Structural and functional investigation of the essential secondary active transporter LicB from the human pathogen S. pneumoniae

Streptococcus pneumoniae is a human pathogen that can cause mild symptoms but also exhibits the potential to cause severe infections in the lungs or the brain. As a Gram-positive bacteria it has teichoic acids attached to its surface, where there are two types which are either embedded in the membrane or bound to the peptidoglycan. The synthesis of those teichoic acids is unique for S. pneumoniae, as it shares the same biosynthetic pathway for both types. Another unique feature is their modification with phosphorylcholine. The attachment of phosphorylcholine happens at the inner leaflet during the synthesis of the nascent teichoic acid chain and only those modified teichoic acids are exported to the surface. Choline is the substrate for the phosphorylcholine moieties and is essential for the survival of S. pneumoniae. The substrate cannot be synthesized by the bacteria and can only be imported by a secondary active transporter denoted as LicB. This transporter belongs to the drug/metabolite transporter superfamily, which is comprised of transporters with ten transmembrane helices of two inverted repeats arising from internal gene duplication. The structure and function of LicB has not been described before and known structures of other members of the drug/metabolite transporter superfamily are sparse and mostly describe only a small part of the families.
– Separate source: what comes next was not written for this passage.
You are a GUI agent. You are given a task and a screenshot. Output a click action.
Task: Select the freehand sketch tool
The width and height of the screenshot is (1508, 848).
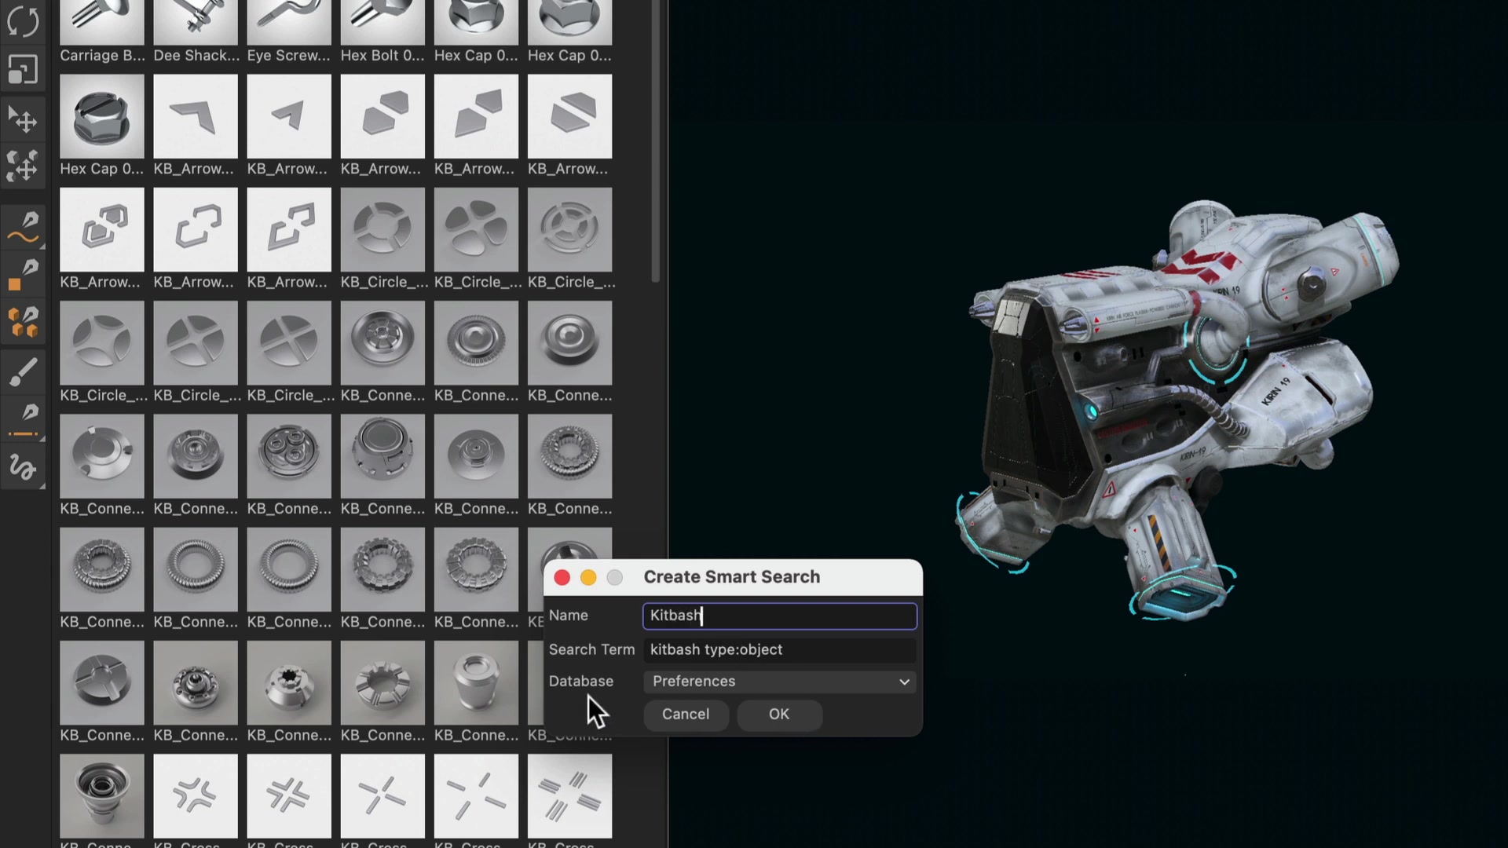(x=24, y=469)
This study describes the functional and structural features of the pneumococcal choline importer LicB. LicB exhibits promiscuous transport behavior, where it shows to transport not only choline but also arsenocholine and acetylcholine. The half maximal effective concentrations have been determined by solid supported membrane electrophysiology to 47 ± 15 μM for choline, 170 ± 9 μM for arsenocholine and 740 ± 84 μM for acetylcholine. Radiolabeled acetylcholine was supplemented in choline reduced media to grow S. pneumoniae cells and to subsequently extract the teichoic acids. The extracted teichoic acids exhibited a signal which provides evidence of the import and catabolization of acetylcholine as an alternative choline source. Proton-coupling as the driving force for the alternating access mechanism during the transport cycle has been confirmed with a fluorescence-based assay. Additionally, a library of synthetic nanobodies, selected against LicB, was characterized based on their inhibitory potential resulting in the determination of several unique inhibitors. In this case solid supported membrane electrophysiology has proven to be a robust and fast technique to screen inhibitory nanobodies and presents an application for other potential drug targets. The structure of the transporter LicB was solved in the substrate bound occluded state at a resolution of 3.8 Å via x-ray crystallography and in the outward facing state, reconstituted into nanodiscs and bound to a synthetic nanobody at a resolution of 3.75 Å via cryo-EM. The transporter plays a crucial role for the survival of the human pathogen and the knowledge about the structure, the function and the identification of inhibitory synthetic nanobodies can help to provide a platform for antimicrobial drug development and for novel alternatives to combat pathogens.